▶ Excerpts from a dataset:

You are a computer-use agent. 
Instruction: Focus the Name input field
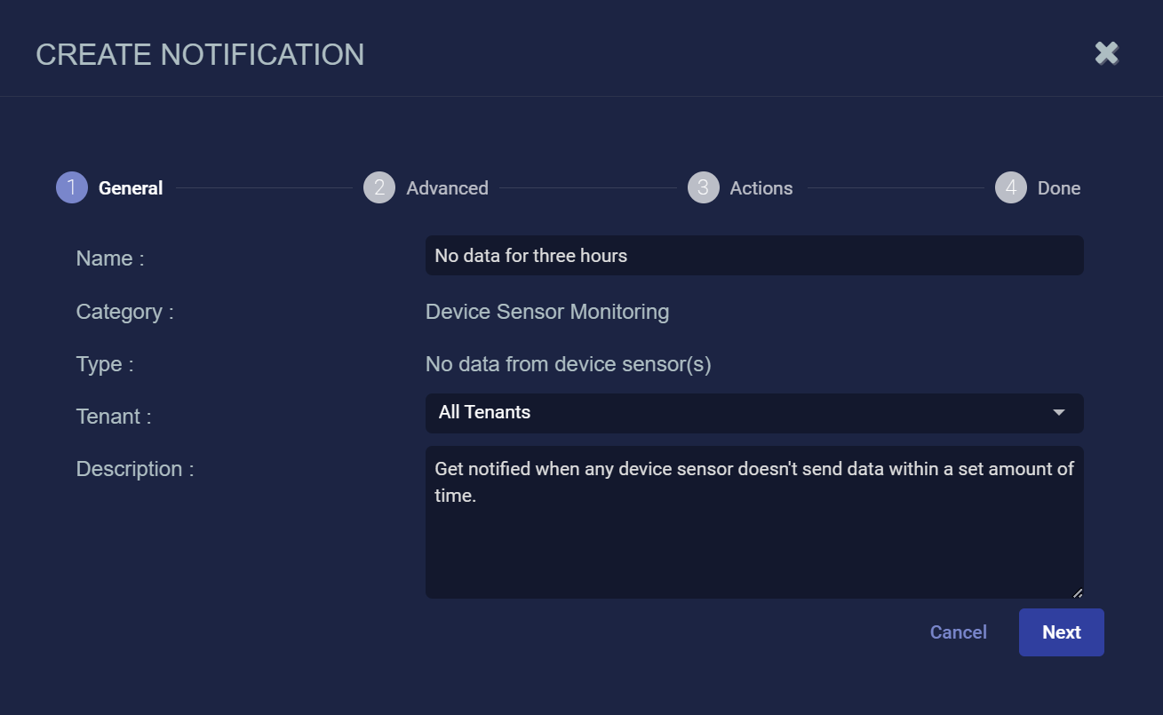click(753, 256)
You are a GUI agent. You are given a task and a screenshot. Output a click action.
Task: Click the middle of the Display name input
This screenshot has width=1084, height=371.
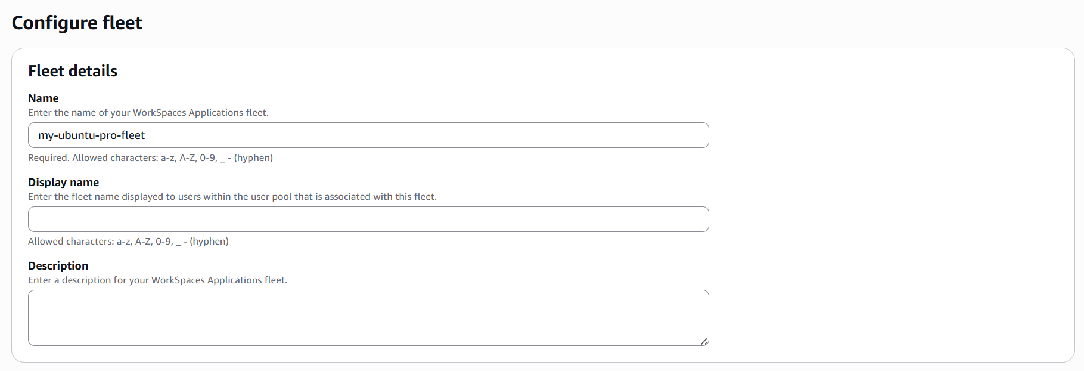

▶ Problem requirements:
A word-for-word copy of the entries is needed, with no pictures in it.

▶ Expected answer:
You are a computer-use agent. 
Instruction: Focus the Name input field
click(753, 256)
You are a GUI agent. You are given a task and a screenshot. Output a click action.
Task: Click the middle of the Display name input
This screenshot has width=1084, height=371.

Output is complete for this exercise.